Dabei ist falsches Handeln unnatürlich und hat negative Folgen für das
nachfolgende Leben. Wahres Handeln ist Freiheit und Einheit.
Eine
solche Lebensphilosophie des Handelns als Wirklichkeit und Befreiung ist im
Westen kaum bekannt. Hier steht der Mensch als physische und psychische Einheit
im Mittelpunkt, fast wie ein „Ding mit Geist“ und Bewusstsein. Man betrachtet
ihn als Individuum, das bestimmte Gefühlen und Ideen besitzt und sich mehr oder
minder bewusst entscheiden kann. Der Mensch ist danach eine genau definierte
und abgegrenzte Person, er ist da und
handelt dann.
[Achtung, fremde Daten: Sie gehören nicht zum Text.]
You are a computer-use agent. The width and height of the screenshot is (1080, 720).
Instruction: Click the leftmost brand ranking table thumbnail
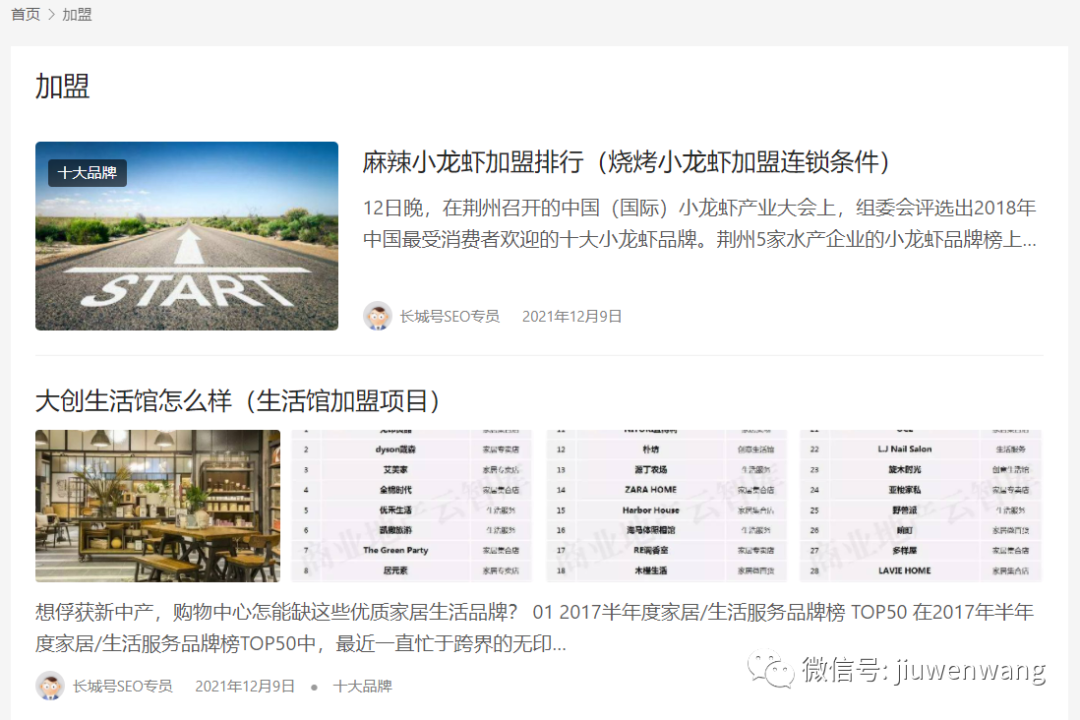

Seit den Anfängen der griechischen Philosophie sind zudem das
Handeln und philosophische Denken
voneinander weitgehend getrennt. Bei den
antiken Griechen wird das Handeln grundsätzlich geringer geschätzt als Denken
und Reden, sie stehen – vor allem im Dialog – wie bei Platon im Mittelpunkt.
Bei Dōgen wird die Trennung zwischen dem Ich und den anderen aber gerade durch
das Handeln aufgehoben, im Handeln finden wir die ersehnte Einheit wieder:
„Genau hier und jetzt kommt (das wahre Handeln) vom Tushita-Himmel. Genau hier und jetzt geht es (das wahre Handeln) zum Frieden
und zum Glück.“
Die Bezeichnung „Tushita-Himmel“ wird bisweilen für den Himmel des Amitabha-Buddha
verwendet; Dōgen meint damit auch die Zazen-Praxis. Dadurch wird deutlich: Die
Zazen-Praxis ist also keine Askese, keine anstrengende Trainingseinheit für ein
schwer zu erreichendes Ziel. Es geht auch nicht darum, Schmerzen auszuhalten,
Härte zu zeigen und sich selbst zu beweisen, was man alles durchstehen kann,
sondern Zazen ist der Zustand des Friedens und des Glücks, es ist Handeln in
der reinsten Form und es ist Befreiung.